[Passage for review]

Qaddafi kidnap strategy around Misrata
Independent:
It is not clear to me why Qaddafi would want so many prisoners. While he might want to deprive the rebels of troops, the people taken were evidently not fighters.
The lifting of the siege of the embattled Libyan city of Misrata has revealed the disappearance of hundreds of people with many of them suspected victims of snatch squads loyal to the Gaddafi regime, relatives and rights workers said yesterday.There is much more.
A desperate search has begun for "the disappeared", many of whom were reported to have been taken away to regime prisons or killed during some of the fiercest fighting of a three-month rebel uprising that has reduced parts of the city to rubble.
Witness accounts gathered by The Independent and rights groups indicate that there was a systematic attempt to kidnap men from parts of the city.

[/Passage for review]

> _Tasks to perform_:
a: Print the Misrata passage from "The lifting of" to "of the city.".
b: Do these statements agree with the Misrata passage? For each, answer yes or no and quote the words that decide it: (i) The siege of Misrata has been lifted. (ii) The people taken were evidently fighters. (iii) The rebel uprising had lasted about a year.
The listing that comes next is separate material with no link to the Misrata passage.

[Available data]

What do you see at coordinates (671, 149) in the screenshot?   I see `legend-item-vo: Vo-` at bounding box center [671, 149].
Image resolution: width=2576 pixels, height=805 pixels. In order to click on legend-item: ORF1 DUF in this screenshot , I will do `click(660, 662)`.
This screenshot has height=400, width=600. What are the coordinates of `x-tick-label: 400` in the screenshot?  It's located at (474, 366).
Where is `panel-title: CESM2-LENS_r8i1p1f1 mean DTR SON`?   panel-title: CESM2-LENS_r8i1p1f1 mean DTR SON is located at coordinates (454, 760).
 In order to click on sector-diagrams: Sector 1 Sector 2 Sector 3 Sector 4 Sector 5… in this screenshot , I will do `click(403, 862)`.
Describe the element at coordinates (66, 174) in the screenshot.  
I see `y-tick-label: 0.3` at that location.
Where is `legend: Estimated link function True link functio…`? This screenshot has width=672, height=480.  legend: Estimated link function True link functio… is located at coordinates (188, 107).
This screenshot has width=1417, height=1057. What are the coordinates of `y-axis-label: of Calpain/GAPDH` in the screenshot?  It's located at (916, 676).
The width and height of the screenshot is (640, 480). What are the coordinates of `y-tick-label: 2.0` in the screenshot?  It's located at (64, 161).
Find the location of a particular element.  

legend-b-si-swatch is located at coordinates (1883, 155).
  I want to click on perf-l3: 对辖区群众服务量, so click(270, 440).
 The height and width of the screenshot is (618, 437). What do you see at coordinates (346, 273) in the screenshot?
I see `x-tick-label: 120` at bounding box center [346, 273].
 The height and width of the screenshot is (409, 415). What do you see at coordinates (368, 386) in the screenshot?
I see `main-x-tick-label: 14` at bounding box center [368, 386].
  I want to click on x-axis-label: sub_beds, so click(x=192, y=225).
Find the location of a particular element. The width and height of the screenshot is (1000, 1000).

[/Available data]

> _Solutions per task_:
a:
The lifting of the siege of the embattled Libyan city of Misrata has revealed the disappearance of hundreds of people with many of them suspected victims of snatch squads loyal to the Gaddafi regime, relatives and rights workers said yesterday.There is much more.
A desperate search has begun for "the disappeared", many of whom were reported to have been taken away to regime prisons or killed during some of the fiercest fighting of a three-month rebel uprising that has reduced parts of the city to rubble.
Witness accounts gathered by The Independent and rights groups indicate that there was a systematic attempt to kidnap men from parts of the city.

b:
(i) Yes: "The lifting of the siege of the embattled Libyan city of Misrata"
(ii) No: "the people taken were evidently not fighters"
(iii) No: "a three-month rebel uprising"